> DIRECTION 1: Name every person identified by name in the text about the fentanyl overdose case.

> SELECTION:
═══
Kiaree Burns has battled drug addiction since the age of 12, and fentanyl addiction since 2020.
He often used the cheap synthetic opiate with friend Arianna Jackson. The two often scored the drug for one another, usually from the same dealer, and often got together to use the drug and “blue out,” a term referencing the color of fentanyl pills, said Burns’ attorney, Paul Leonidas Lin.
But on Jan. 10, 2021, their luck ran out. Jackson, 22, was found dead of a fentanyl overdose in her Temecula home, slumped over a bathtub. A pink straw was found in her left hand and a charred piece of aluminum foil and cigarette lighter were lying on the floor next to her body.
On Jackson’s cellphone, sheriff’s investigators found a string of text messages showing that Burns, also of Temecula, was the last person she communicated with. The two discussed Burns picking up fentanyl for Jackson.
Burns, 25, subsequently was charged with murder on Oct. 8, 2021, and he is still wondering why, Lin said.
═══
(Entries on target coordinates)
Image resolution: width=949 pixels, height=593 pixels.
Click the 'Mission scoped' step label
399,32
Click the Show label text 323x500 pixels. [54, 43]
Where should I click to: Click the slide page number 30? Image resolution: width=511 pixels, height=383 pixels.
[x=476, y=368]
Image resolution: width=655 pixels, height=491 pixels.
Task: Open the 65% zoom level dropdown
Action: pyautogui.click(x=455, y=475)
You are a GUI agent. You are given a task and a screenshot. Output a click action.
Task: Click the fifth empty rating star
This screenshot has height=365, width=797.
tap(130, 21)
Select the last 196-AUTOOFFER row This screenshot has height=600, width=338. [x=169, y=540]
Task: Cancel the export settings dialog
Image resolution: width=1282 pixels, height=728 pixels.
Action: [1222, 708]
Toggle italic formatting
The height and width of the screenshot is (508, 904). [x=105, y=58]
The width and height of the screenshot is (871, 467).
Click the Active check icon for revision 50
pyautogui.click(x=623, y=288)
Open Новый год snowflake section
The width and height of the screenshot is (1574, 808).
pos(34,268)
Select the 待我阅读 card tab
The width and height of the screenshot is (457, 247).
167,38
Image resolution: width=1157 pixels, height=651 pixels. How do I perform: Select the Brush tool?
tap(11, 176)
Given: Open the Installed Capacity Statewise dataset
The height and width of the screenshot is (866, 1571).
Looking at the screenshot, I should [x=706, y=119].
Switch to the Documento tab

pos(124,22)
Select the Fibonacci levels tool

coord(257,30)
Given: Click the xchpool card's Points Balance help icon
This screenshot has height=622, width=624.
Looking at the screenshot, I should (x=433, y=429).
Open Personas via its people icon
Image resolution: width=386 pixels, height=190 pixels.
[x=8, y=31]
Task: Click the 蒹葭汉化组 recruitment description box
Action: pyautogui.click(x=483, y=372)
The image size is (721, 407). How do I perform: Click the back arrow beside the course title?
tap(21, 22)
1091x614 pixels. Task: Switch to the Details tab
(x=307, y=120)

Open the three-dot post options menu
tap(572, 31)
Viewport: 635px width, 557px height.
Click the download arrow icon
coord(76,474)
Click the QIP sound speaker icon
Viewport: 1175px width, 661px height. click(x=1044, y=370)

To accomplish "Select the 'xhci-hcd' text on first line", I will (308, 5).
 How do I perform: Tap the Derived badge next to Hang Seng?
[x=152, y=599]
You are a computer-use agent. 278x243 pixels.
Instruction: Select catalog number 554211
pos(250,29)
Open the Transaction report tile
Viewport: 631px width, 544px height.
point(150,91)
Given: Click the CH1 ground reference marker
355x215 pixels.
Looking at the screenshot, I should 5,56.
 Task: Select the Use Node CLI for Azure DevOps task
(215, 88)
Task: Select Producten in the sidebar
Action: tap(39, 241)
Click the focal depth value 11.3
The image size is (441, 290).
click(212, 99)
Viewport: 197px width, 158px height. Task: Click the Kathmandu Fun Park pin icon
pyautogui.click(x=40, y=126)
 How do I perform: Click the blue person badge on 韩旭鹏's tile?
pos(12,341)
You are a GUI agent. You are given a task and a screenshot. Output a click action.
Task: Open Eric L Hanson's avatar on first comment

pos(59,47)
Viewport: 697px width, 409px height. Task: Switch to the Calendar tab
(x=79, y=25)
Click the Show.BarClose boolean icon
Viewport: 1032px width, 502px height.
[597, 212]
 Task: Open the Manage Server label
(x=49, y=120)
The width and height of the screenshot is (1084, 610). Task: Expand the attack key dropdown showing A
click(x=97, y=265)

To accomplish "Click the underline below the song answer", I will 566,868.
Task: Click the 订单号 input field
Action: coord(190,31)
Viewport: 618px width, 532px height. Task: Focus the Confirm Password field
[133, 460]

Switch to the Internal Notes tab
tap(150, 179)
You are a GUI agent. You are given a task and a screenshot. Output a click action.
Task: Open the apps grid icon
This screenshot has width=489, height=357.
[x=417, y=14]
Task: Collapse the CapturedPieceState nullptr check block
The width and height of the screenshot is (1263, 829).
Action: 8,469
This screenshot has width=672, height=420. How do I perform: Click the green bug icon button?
═══
> DIRECTION 2: Please transcribe the records starting with the first line and going on through the line with "Select the last".

> EXPECTED ANSWER 1:
Kiaree Burns
Arianna Jackson
Paul Leonidas Lin

> EXPECTED ANSWER 2:
Image resolution: width=949 pixels, height=593 pixels.
Click the 'Mission scoped' step label
399,32
Click the Show label text 323x500 pixels. [54, 43]
Where should I click to: Click the slide page number 30? Image resolution: width=511 pixels, height=383 pixels.
[x=476, y=368]
Image resolution: width=655 pixels, height=491 pixels.
Task: Open the 65% zoom level dropdown
Action: pyautogui.click(x=455, y=475)
You are a GUI agent. You are given a task and a screenshot. Output a click action.
Task: Click the fifth empty rating star
This screenshot has height=365, width=797.
tap(130, 21)
Select the last 196-AUTOOFFER row This screenshot has height=600, width=338. [x=169, y=540]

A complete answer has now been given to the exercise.